→ Problem statement: Lay out the lines of the records below as a Markdown table with two columns, Row and Line. Number each row, skip blank lines, and leave the pictures out.

START Data section

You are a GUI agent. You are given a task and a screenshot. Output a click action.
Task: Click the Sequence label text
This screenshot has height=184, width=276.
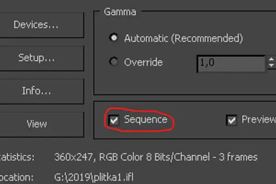(145, 120)
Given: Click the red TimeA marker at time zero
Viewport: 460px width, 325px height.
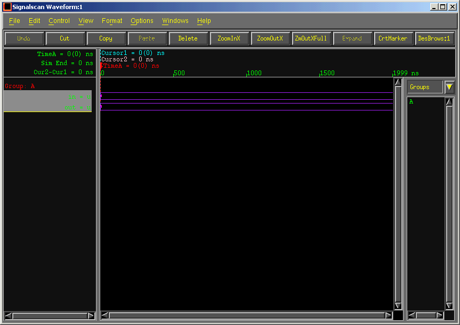Looking at the screenshot, I should pyautogui.click(x=101, y=66).
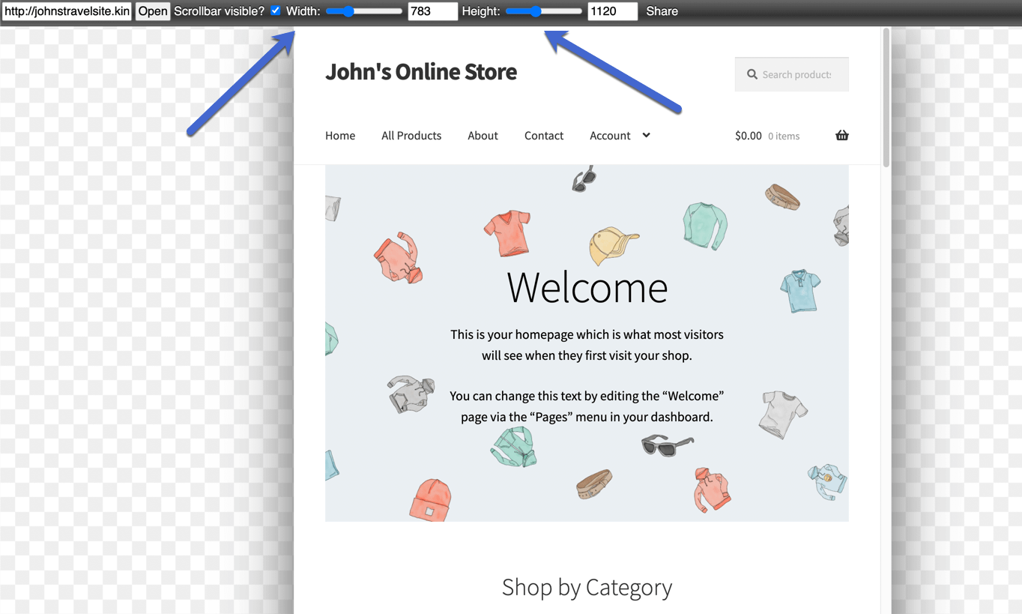Go to the All Products page

point(411,136)
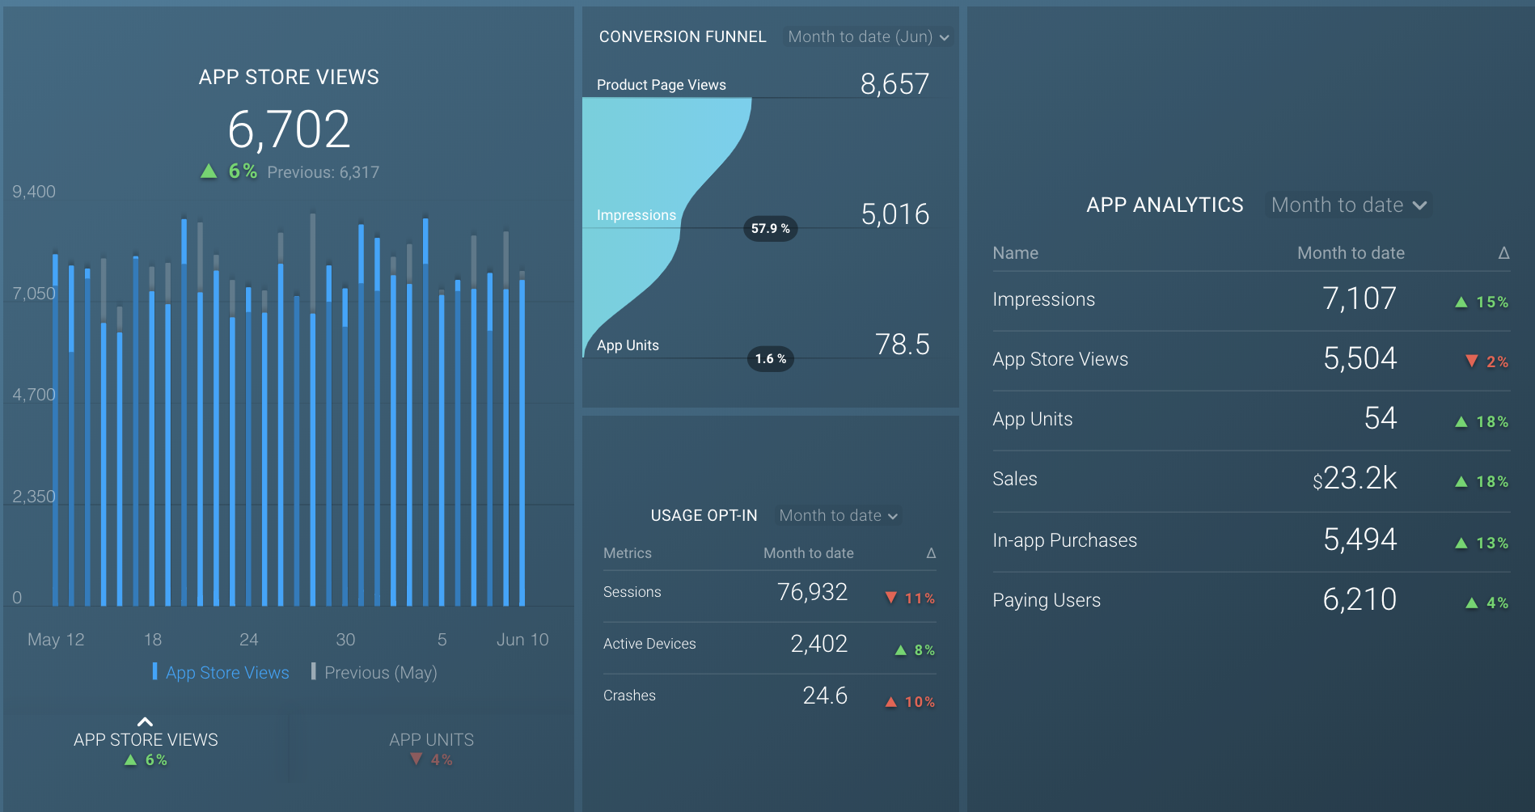Image resolution: width=1535 pixels, height=812 pixels.
Task: Open the App Analytics Month to date dropdown
Action: pos(1347,205)
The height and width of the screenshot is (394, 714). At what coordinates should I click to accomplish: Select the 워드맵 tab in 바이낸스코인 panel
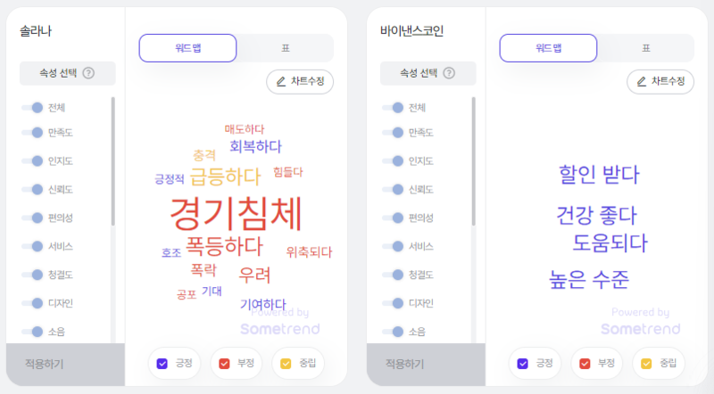pos(548,48)
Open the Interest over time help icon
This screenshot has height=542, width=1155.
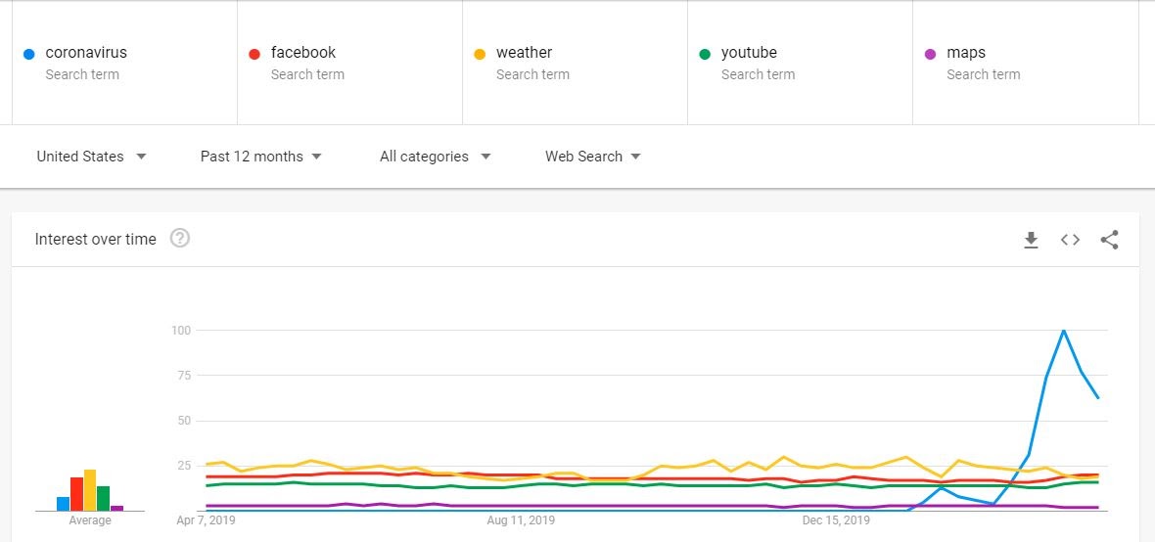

END Data section

→ Answer for this exercise:
| Row | Line |
|---|---|
| 1 | You are a GUI agent. You are given a task and a screenshot. Output a click action. |
| 2 | Task: Click the Sequence label text |
| 3 | This screenshot has height=184, width=276. |
| 4 | (145, 120) |
| 5 | Given: Click the red TimeA marker at time zero |
| 6 | Viewport: 460px width, 325px height. |
| 7 | Looking at the screenshot, I should pyautogui.click(x=101, y=66). |
| 8 | Go to the All Products page |
| 9 | point(411,136) |
| 10 | Image resolution: width=1535 pixels, height=812 pixels. |
| 11 | Task: Open the App Analytics Month to date dropdown |
| 12 | Action: pos(1347,205) |
| 13 | The height and width of the screenshot is (394, 714). At what coordinates should I click to accomplish: Select the 워드맵 tab in 바이낸스코인 panel |
| 14 | pos(548,48) |
| 15 | Open the Interest over time help icon |
| 16 | This screenshot has height=542, width=1155. |